==== SOURCE MATERIAL

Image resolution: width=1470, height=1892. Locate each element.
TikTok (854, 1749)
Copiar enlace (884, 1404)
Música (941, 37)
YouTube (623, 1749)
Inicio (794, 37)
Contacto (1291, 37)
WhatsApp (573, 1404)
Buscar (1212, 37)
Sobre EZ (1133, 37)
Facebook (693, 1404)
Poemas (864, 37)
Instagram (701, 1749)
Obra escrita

========

Repeat every line of the material exactly as given.

TASK OUTPUT:
Image resolution: width=1470, height=1892. Locate each element.
TikTok (854, 1749)
Copiar enlace (884, 1404)
Música (941, 37)
YouTube (623, 1749)
Inicio (794, 37)
Contacto (1291, 37)
WhatsApp (573, 1404)
Buscar (1212, 37)
Sobre EZ (1133, 37)
Facebook (693, 1404)
Poemas (864, 37)
Instagram (701, 1749)
Obra escrita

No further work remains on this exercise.